Switching between annotation interfaces

I have a feeling the answer to this question will be “don’t do this, do one thing at a time”, but is it possible to switch between annotation interfaces within a single session?

For example, doing manual annotation of intents and slots for a chatbot application. Given utterance #1 from a corpus, present the annotator with utt #1 in the “choice” interface, then present them with utt #1 in the NER interface, before moving on to utt #2.

Additionally, is it possible to get the options in the choice interface to display as a dropdown instead of radio buttons? With many labels the options get cumbersome.

Thanks!

paul

Probably :stuck_out_tongue: At least, we always try to advocate for simplicity and reframing the annotation tasks, rather than rebuilding "traditional" annotation workflows with Prodigy. But of course, this always depends on the use cases, and there can always be exceptions from the rule.

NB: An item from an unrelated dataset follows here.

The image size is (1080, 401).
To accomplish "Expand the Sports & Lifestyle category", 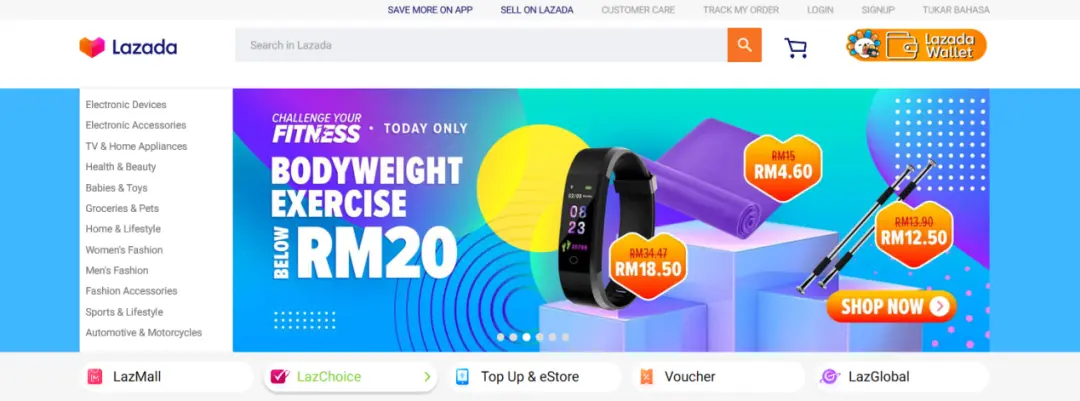I will click(124, 312).
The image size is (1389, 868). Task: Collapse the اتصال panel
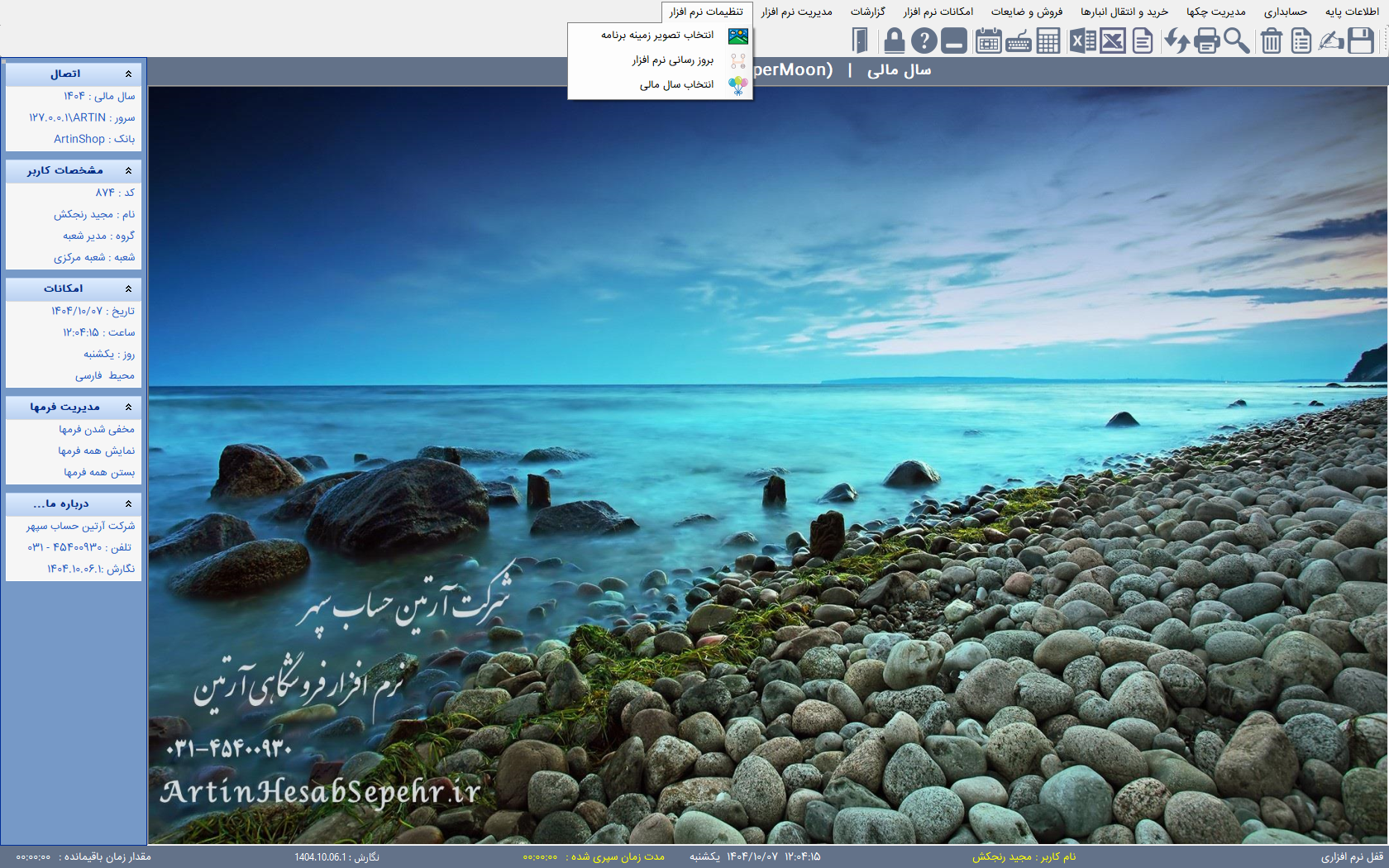click(x=128, y=74)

In general, the Prodigy web app will determine the interface to use based on the view_id and will then stick to that. However, some interfaces support rendering different types of content – for instance, the classification interface can render text, text with entities and images. So if your stream contains different task types, Prodigy will "switch" between the different types of presentations (but within the same parent interface). Similarly, choice tasks and their options can be text, text with spans or images. So maybe there's a solution you can come up with that takes advantage of this.

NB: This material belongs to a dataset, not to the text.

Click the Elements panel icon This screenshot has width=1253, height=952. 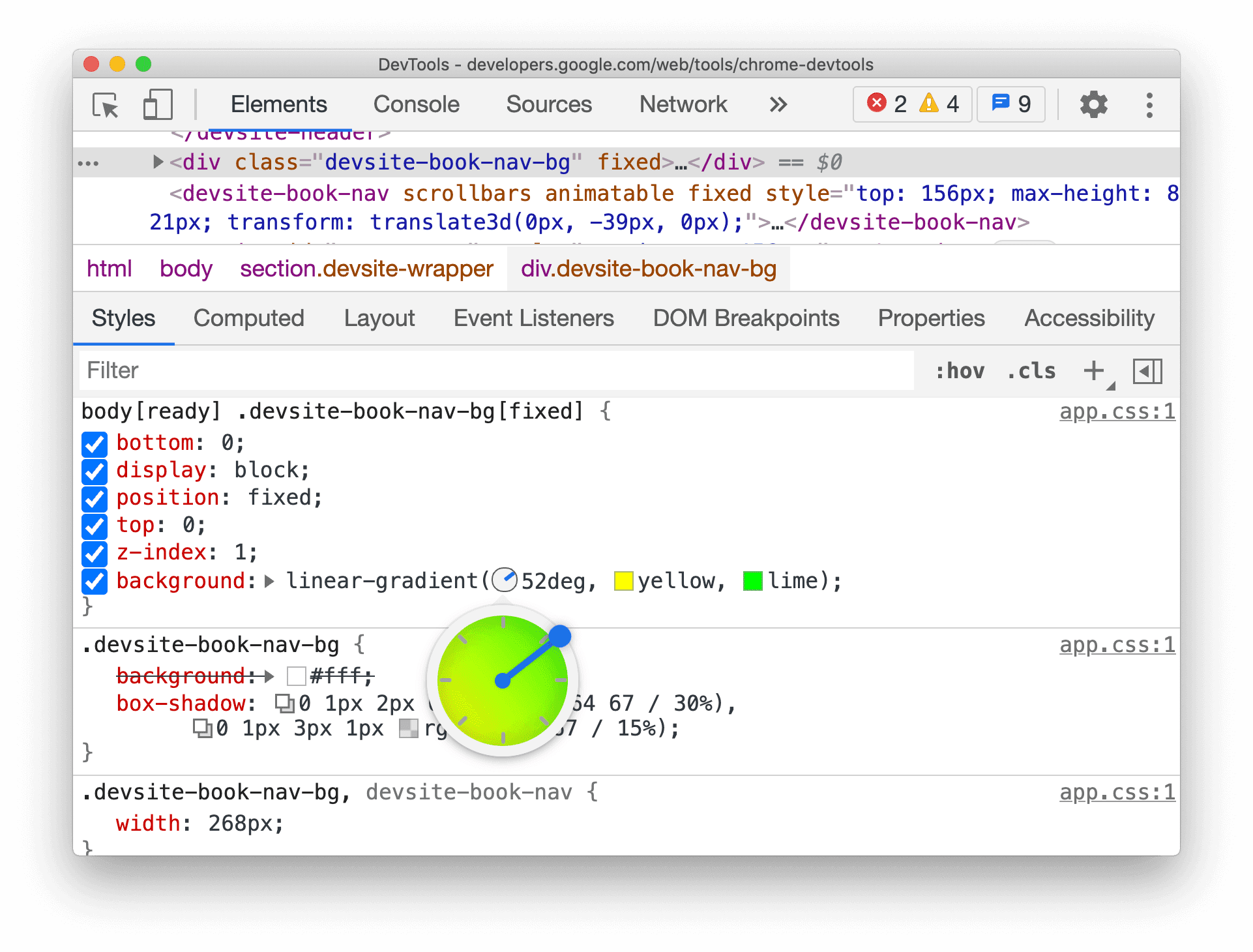tap(278, 104)
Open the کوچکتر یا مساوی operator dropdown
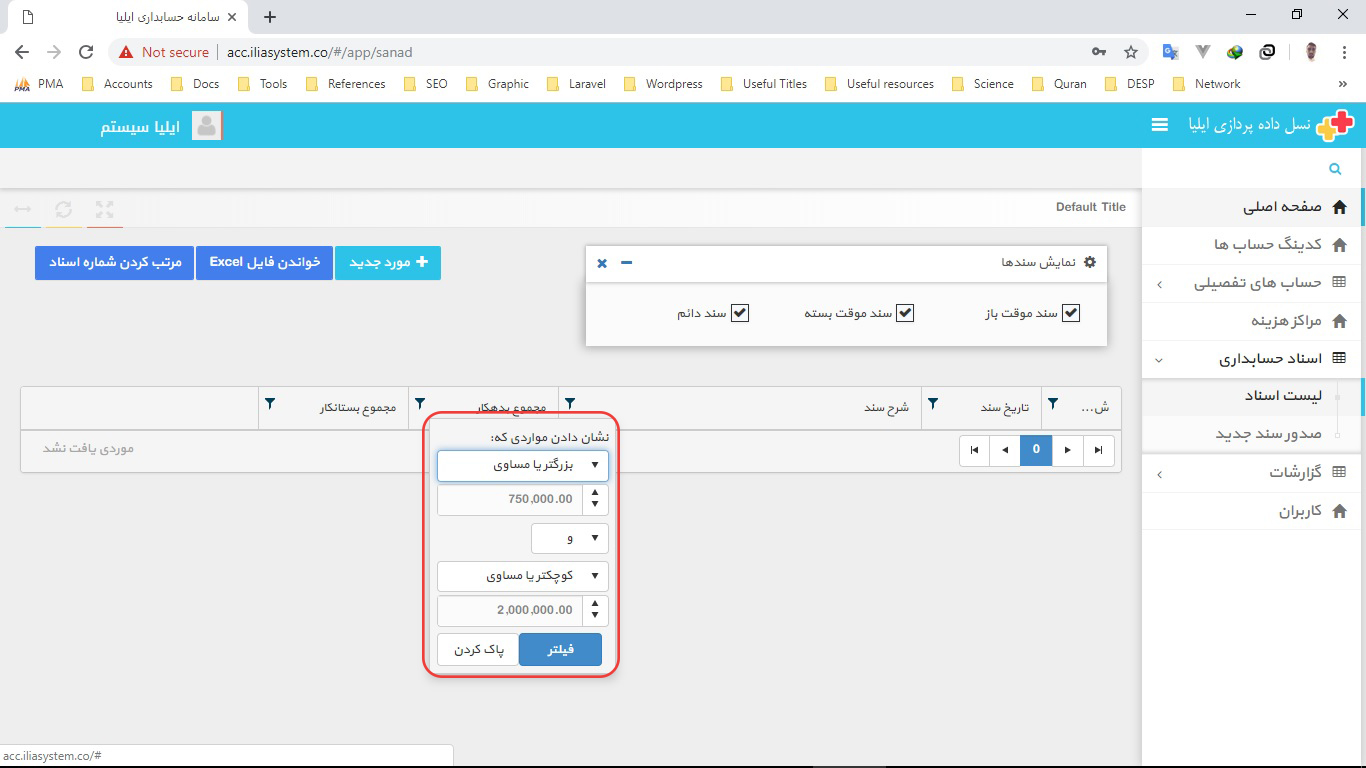Image resolution: width=1366 pixels, height=768 pixels. pyautogui.click(x=523, y=576)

Not at the moment, no. (As a general rule of thumb, if your options are too long for the list, you might also want to consider simplifying your task.) As a workaround, the ner_manual interface supports a dropdown instead of a list of buttons, though – but in order to "lock in" the label, you'd have to select some text, so I'm not sure how useful this will be.

Alternatively, since a dropdown is a pretty standard HTML element, you could easily build something yourself using a HTML template and the new custom JS option. However, this is still experimental and currently undocumented in Prodigy v1.4.x (aside from on the thread), so usage is at your own risk.

Thanks! The custom JS stuff is very useful and just what I needed.

I have a few additional questions.

Is there any way to prevent the user from submitting invalid annotation data? Like preventing them from being able to accept a task in certain conditions. “Please pick a value for X before accepting”.

Can you suggest a way to attach to an event listener or somehow run JS whenever the html task is rendered?

Are any of the built-in annotation views available as components from within the custom html?

Not in the built-in interfaces, no. Any input constraint like this adds more friction between the user and the interface, so whenever possible, we've been trying to reframe the annotation task in a way that doesn't require adding constraints and validation. Binary interfaces are nice in this way, because they're always "valid".

So if validation is a big concern for you or if you find that you receive a lot of invalid data, maybe you can find a way to present the task differently? Another question to consider: How important is an individual answer and annotating every single question vs. collecting as many annotations as possible in total?

If you're looking to train a model afterwards, the number of (correct) annotations is usually what matters. That's also why we generally encourage users and annotators to hit ignore if it takes them more than a few seconds to answer a binary task. Disrupting the "annotation flow" is often more harmful than skipping an example that doesn't have much weight overall. I think the same could easily apply for live validation, too. So if you have a clearly-defined validation logic, you can always filter out the "invalid" annotations afterwards.

That said, you could probably implement some type of validation in custom interfaces – e.g. via the native validation hints in form elements. It won't stop the user from submitting the answer, but it'd show a visual hint. And if you really want to disable the submission, you could even disable the buttons by adding the disabled attribute.

At the moment, Prodigy only fires the custom event prodigyanswer (when the user answers a question) – but we could also add one for prodigyrender and prodigyupdate. In the meantime, this thread has a nice example of a Greasemonkey script that uses the MutationObserver API.

Some of it may feel a little hacky, but as I said, this is all still very experimental, and you're one of the first to try out the new JS API before we make it "official".

No, but when we're considering implementing the custom JS across all interfaces, so you'll be able to also interact with non-HTML tasks via custom scripts.